Apply the approved change with a targeted, parameterized update to that one source. For a scalar field:

docker exec cti_postgres psql -U cti_user -d cti_scraper -c "
  UPDATE sources SET rss_url = NULL, updated_at = now() WHERE id = <ID>;"

For a config change, always read-modify-write the whole object so untouched keys survive:

  1. SELECT config FROM sources WHERE id = <ID>;
  2. Merge the fix's keys into that JSON yourself (in the agent / jq), preserving every existing key; for nested keys merge deeply, don't replace the parent.
  3. Write the full merged object back: UPDATE sources SET config = '<full merged json>', updated_at = now() WHERE id = <ID>;

Note sources.config is a Postgres JSON column, not JSONB — the || merge operator does not apply, which is the other reason to merge in the agent layer and write the complete object. Never SET config = '<just the patch>'; that destroys every other key.

Step 7 — Validate

First, preview the fix with a dry run — this exercises discovery and fetch for just this source but writes nothing, so it confirms the fix works before any article hits the database:

./run_cli.sh collect --source <identifier> --dry-run

If the dry run shows the source now discovering/fetching articles, run the real collection:

./run_cli.sh collect --source <identifier>   # or: curl -s -X POST \
  http://localhost:8001/api/sources/<ID>/collect

Re-query total_articles / consecutive_failures / last_success. Success = the collect succeeded and (for 0-article sources) new articles appeared, or (for failing sources) the failure cleared. If the dry run shows nothing, the fix did not work — go to Step 8 without writing real articles.
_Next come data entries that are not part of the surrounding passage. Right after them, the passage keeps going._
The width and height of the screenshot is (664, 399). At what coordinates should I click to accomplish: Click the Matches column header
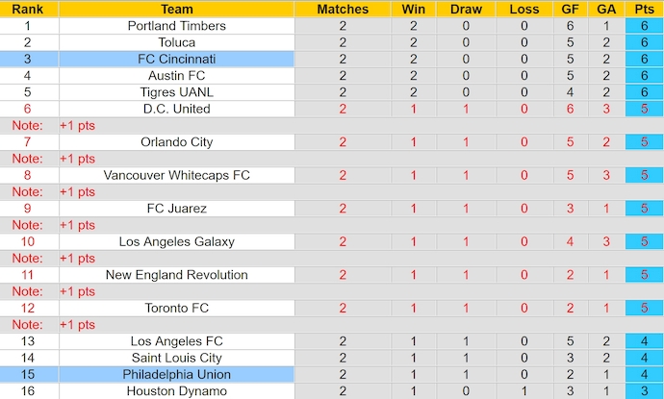343,9
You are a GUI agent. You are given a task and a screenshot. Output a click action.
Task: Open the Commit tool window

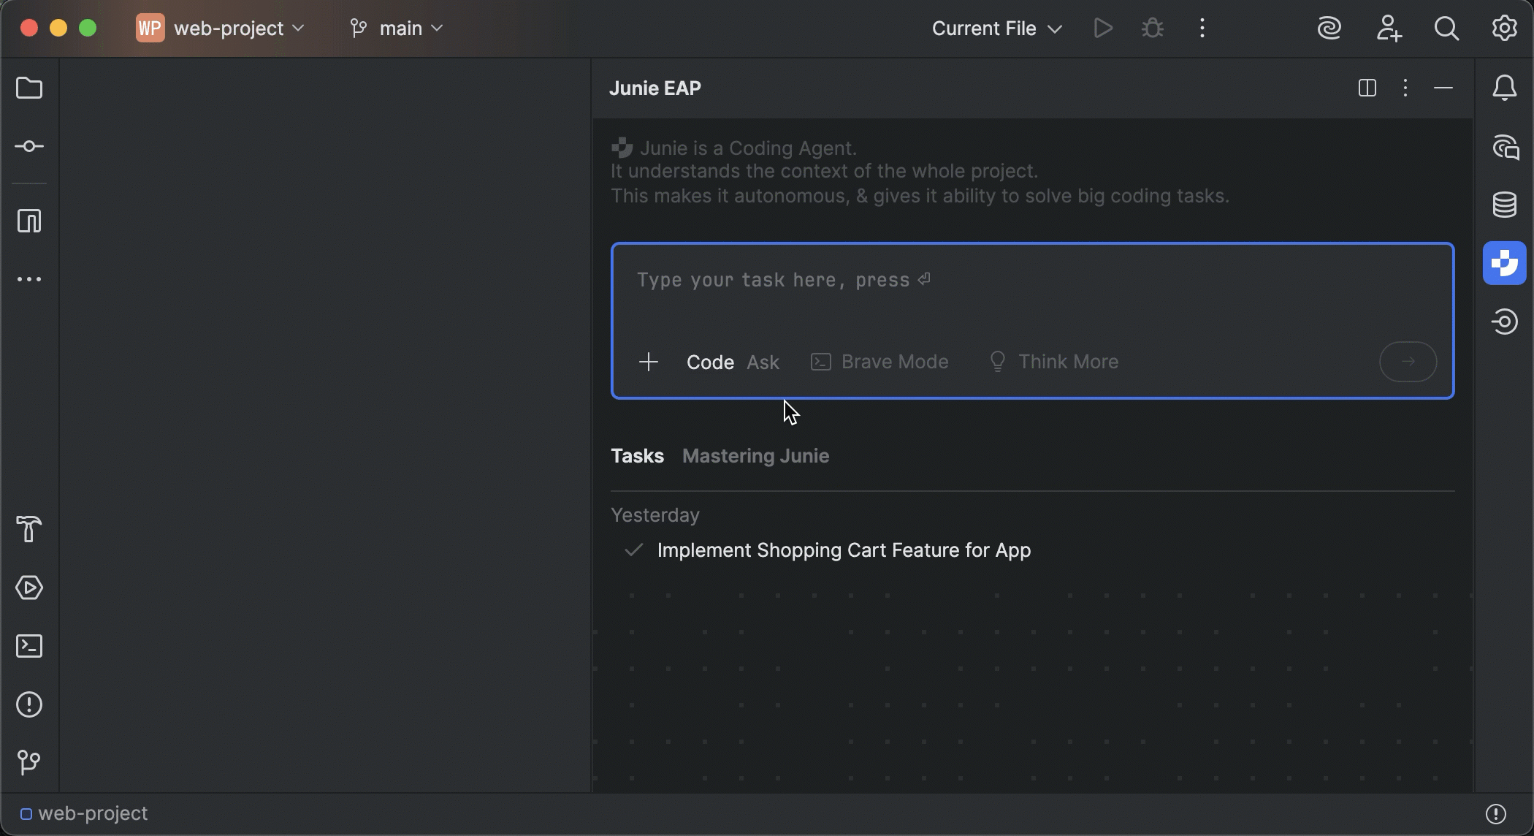coord(29,146)
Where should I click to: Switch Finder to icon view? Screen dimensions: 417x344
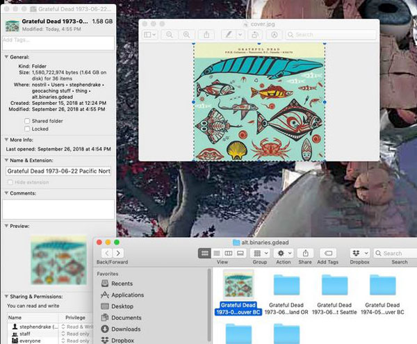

Step 8 — Decide and record

  • Success: report what changed and the new state. Append an outcome line to logs/source_healing/$(date +%F)-<identifier>.md.
  • No improvement: show the operator the rollback command (restore from the snapshot), restore on their approval, and either stop with a platform- limitation verdict or, if attempts remain (≤ 3 total) and the playbook has another hypothesis, propose the next fix (back to Step 5).
  • Always leave an audit line in the per-source log: timestamp, change, outcome.

Optional — YAML parity

Offer (default: skip) to also patch the source's entry in config/sources.yaml so a future clean build inherits the fix. This is cosmetic for the running system since the DB is authoritative.

First-run self-check

Before trusting this on a source you care about, rehearse it: target a currently-troubled live source and go through Steps 2–5 without approving the apply. Confirm the probes return real data and the diagnosis is sane. If you want to see whether a hypothesized fix would help without changing anything, ./run_cli.sh collect --source <identifier> --dry-run shows what collection would do with the current config and writes nothing. Good candidates are whatever Step 1 surfaces today (e.g. a 0-article source, or one with a high consecutive_failures count).

Reference

references/playbook.md — the five probe recipes, the ordered symptom→fix playbook, canonical config shapes to copy exactly, and the list of problems config cannot fix. Read it before Step 3.